The research paper ‘Undetectable equals untransmittable (U = U): awareness and associations with health outcomes among people living with HIV in 25 countries’ published in the BMJ’s Sexually Transmitted Infections was written by Chinyere Okoli, with input from several community members and sponsored by ViiV Healthcare.
The survey was conducted in 25 countries covering Europe, North America Asia, Latin America, South Africa and Australia. The majority of participants were aged 30 or above and had achieved a high level of education. 29% of respondents were women and 29% were aged 50 or above.
Of those responding:
- 66% said that they had spoken with their HIV clinicians.
- 21% knew that their treatment could prevent them passing on HIV.
- 12% had not heard of U=U or that HIV treatment can prevent onwards transmission.
The highest number of reported conversations came from Switzerland (87%), Austria (84%) and Australia (80%) with the fewest reported conversations were in Asia (China, Japan, South Korea and Taiwan) at just 51%.

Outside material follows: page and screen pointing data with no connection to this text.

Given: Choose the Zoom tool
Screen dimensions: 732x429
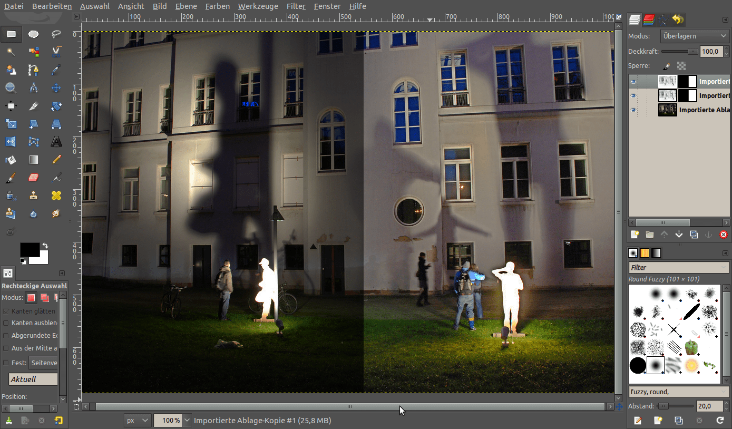Looking at the screenshot, I should pyautogui.click(x=11, y=88).
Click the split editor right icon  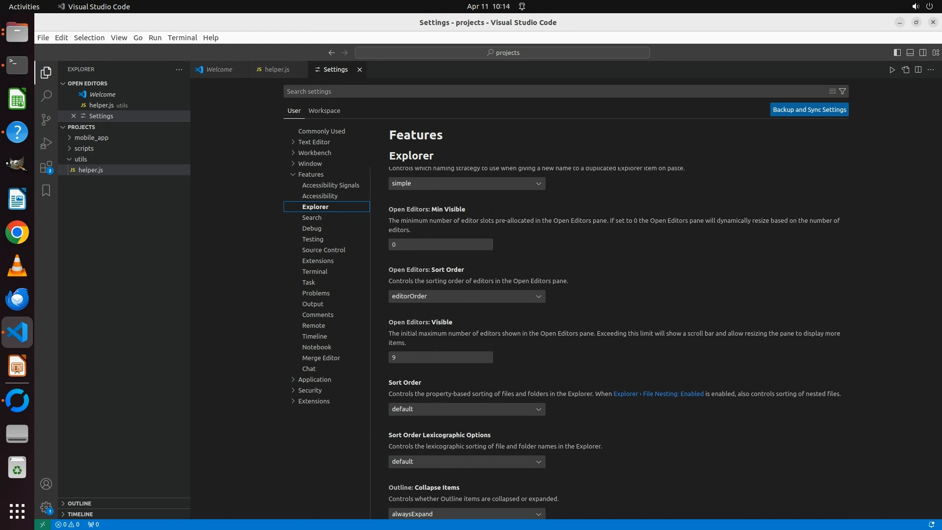click(x=918, y=70)
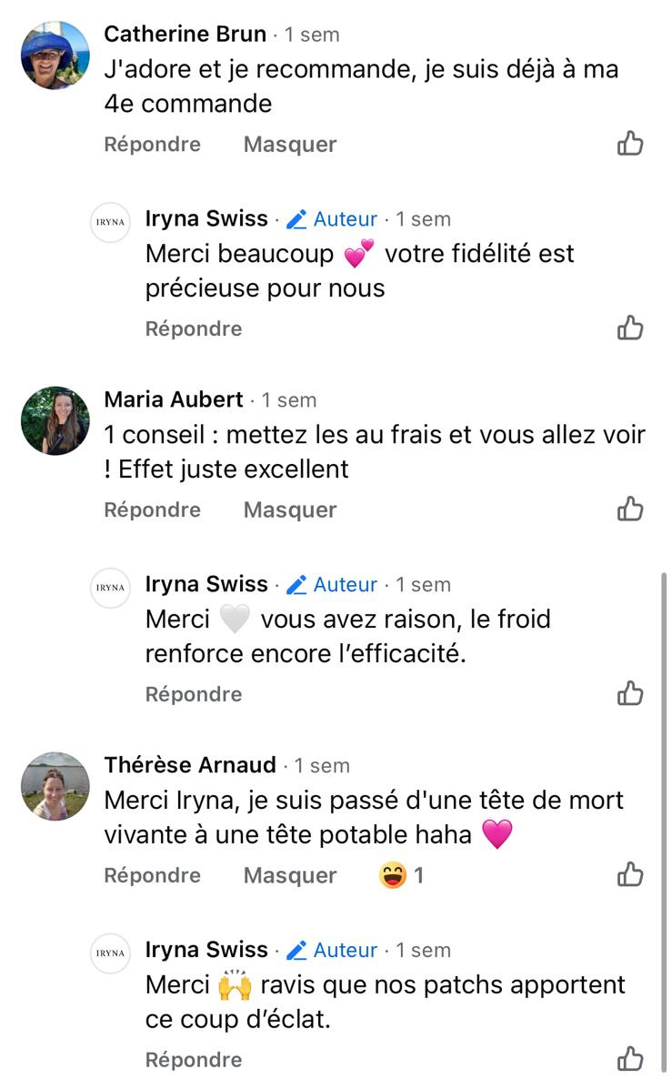Image resolution: width=672 pixels, height=1079 pixels.
Task: Reply to Thérèse Arnaud's comment
Action: [x=152, y=876]
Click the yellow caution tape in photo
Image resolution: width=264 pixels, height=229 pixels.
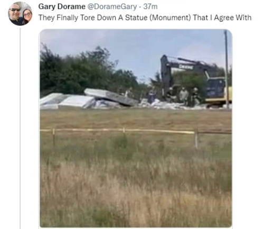click(117, 131)
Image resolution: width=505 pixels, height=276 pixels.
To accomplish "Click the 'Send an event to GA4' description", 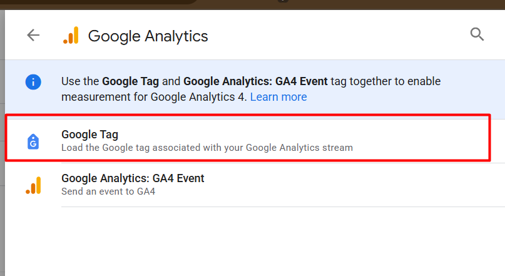I will [x=108, y=192].
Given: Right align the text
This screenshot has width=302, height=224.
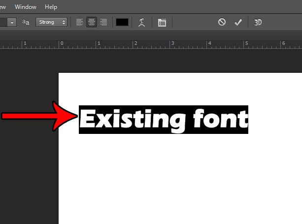Looking at the screenshot, I should tap(103, 22).
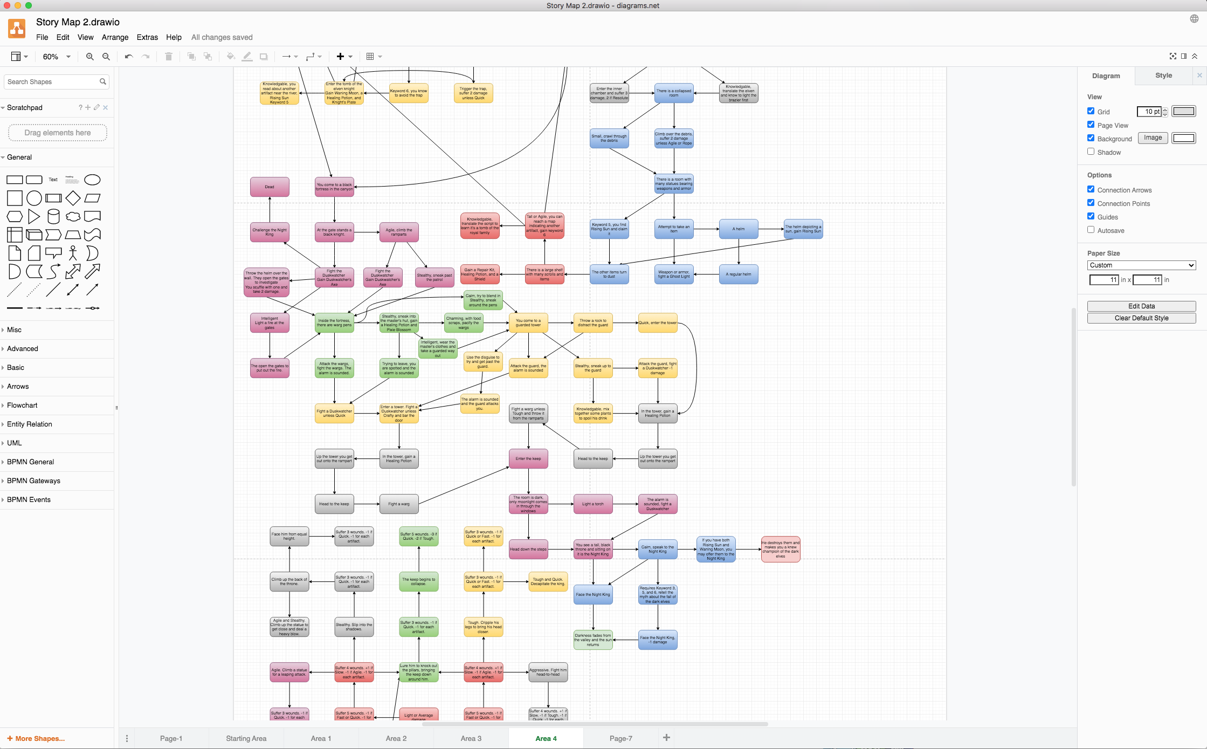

The survey’s authors were keen to understand the relationship between better conversations around U=U and overall health and wellbeing in the people with HIV who were surveyed, and when the data was analysed some interesting findings emerged.
Adherence. Suboptimal adherence to their HIV medication was reported by 20% of those who had spoken to their HIV clinicians about U=U but that almost doubled to 35% amongst those who had not heard of U=U at all.
Openness. Whilst 66% of those who’d discussed U=U with their HIV clinicians said that they would feel comfortable discussing HIV transmission with their clinic only 36% who were unaware of U=U felt able to have the same discussion.
Perception of health. When asked to rate their own health on a five-point system 61% of those who’d spoken to their HIV clinicians about U=U rated their health ‘Good’ or ‘Very Good’ – this dropped to 45% in those who were unaware of U=U.
The survey’s investigators write “Discussing U=U in clinical settings is vital because patients perceive information they hear directly from their healthcare providers as being more believable,”
“Since clinicians are likely the first professionals to whom a newly diagnosed person will turn for advice about their new health circumstance, it is essential to evaluate the extent to which healthcare professionals share information on U=U with their patients.”.
This is yet more evidence that the powerful message of U=U affects more than just sex lives. Discussing U=U in clinical settings not only helps to take away stigma and fear it also empowers people living with HIV to be more open with their clinics and take control of their health. Outcomes that are in everyone’s best interest.